(Interface element lines)

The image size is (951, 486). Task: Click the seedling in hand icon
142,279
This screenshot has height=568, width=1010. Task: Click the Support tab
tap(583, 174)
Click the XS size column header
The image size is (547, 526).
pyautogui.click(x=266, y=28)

What you will do
Turn the lines above into a Markdown table with two columns, "Row" and "Line." Number each row and leave out any blank lines.

Right answer
| Row | Line |
|---|---|
| 1 | The image size is (951, 486). Task: Click the seedling in hand icon |
| 2 | 142,279 |
| 3 | This screenshot has height=568, width=1010. Task: Click the Support tab |
| 4 | tap(583, 174) |
| 5 | Click the XS size column header |
| 6 | The image size is (547, 526). |
| 7 | pyautogui.click(x=266, y=28) |